From the line with "Where should I click to: Open" to the end of the data below, restate each line word for word, both ends included, without the pictures.

** Data follows **

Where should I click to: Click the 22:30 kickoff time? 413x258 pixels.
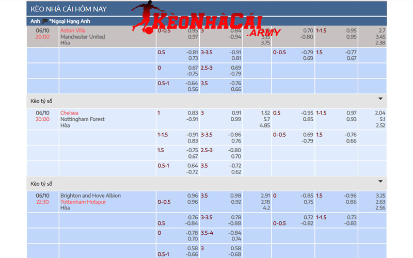tap(42, 202)
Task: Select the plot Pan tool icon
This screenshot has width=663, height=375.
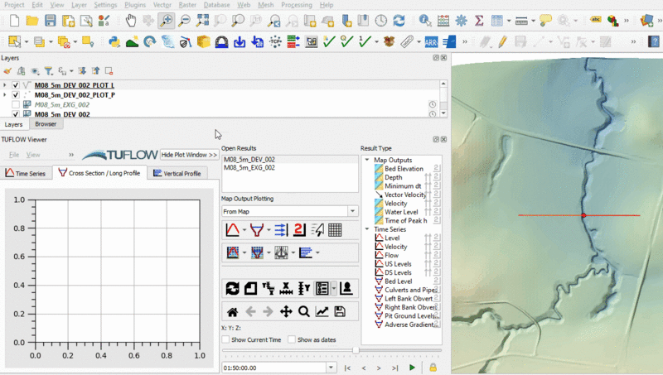Action: [286, 311]
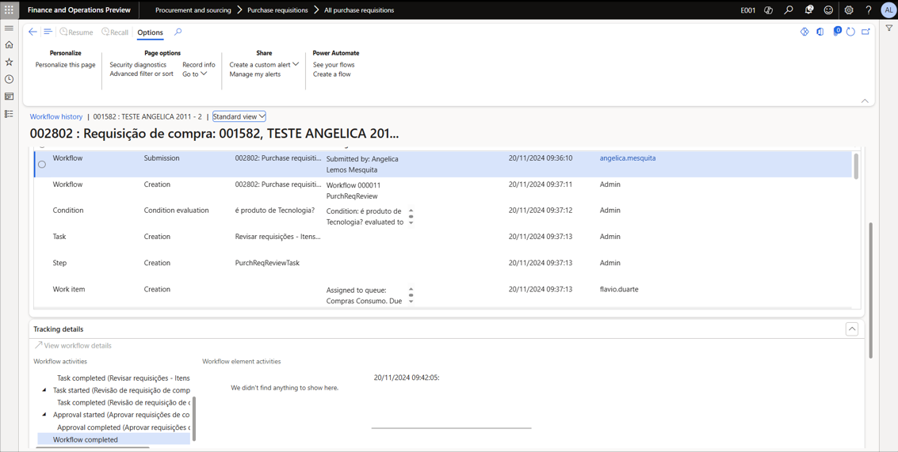Screen dimensions: 898x452
Task: Select the Options tab
Action: [x=150, y=32]
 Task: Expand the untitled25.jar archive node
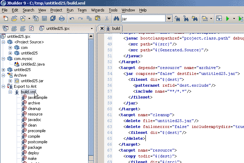pyautogui.click(x=10, y=81)
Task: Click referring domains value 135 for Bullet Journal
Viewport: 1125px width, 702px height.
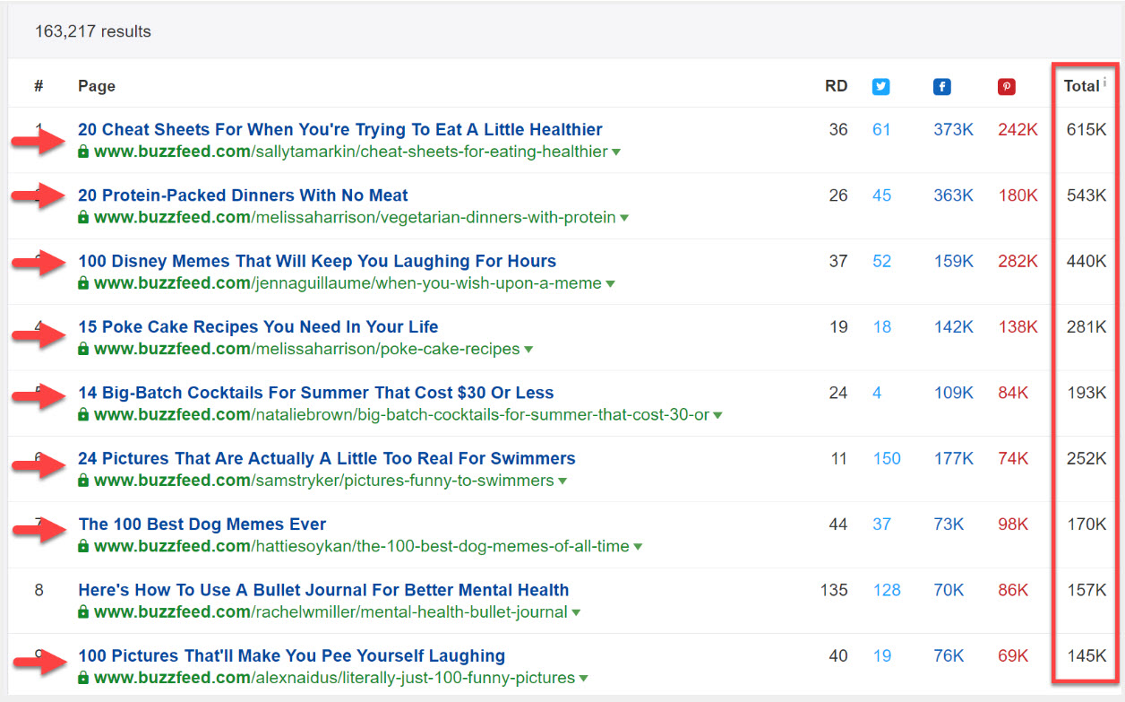Action: click(833, 590)
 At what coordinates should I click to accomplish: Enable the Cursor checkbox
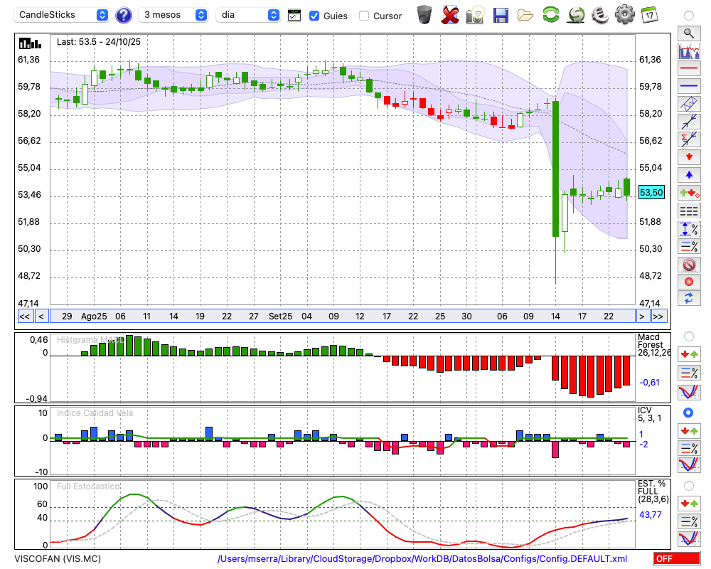pos(364,16)
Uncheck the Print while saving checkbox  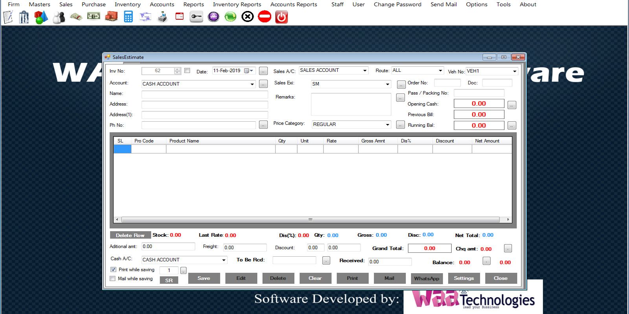pos(113,270)
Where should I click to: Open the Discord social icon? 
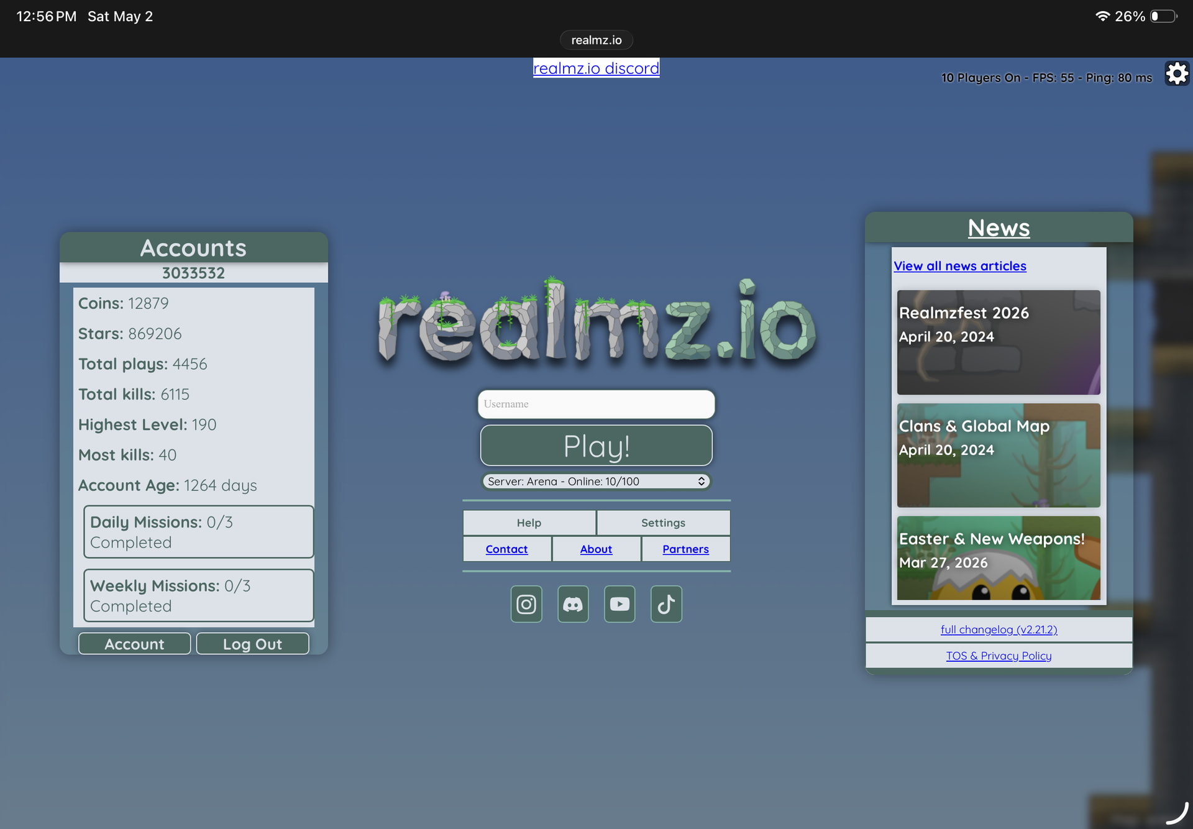tap(573, 604)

** End of Data **

▶ _Solution for this exercise_:
Where should I click to: Open the Discord social icon? 
tap(573, 604)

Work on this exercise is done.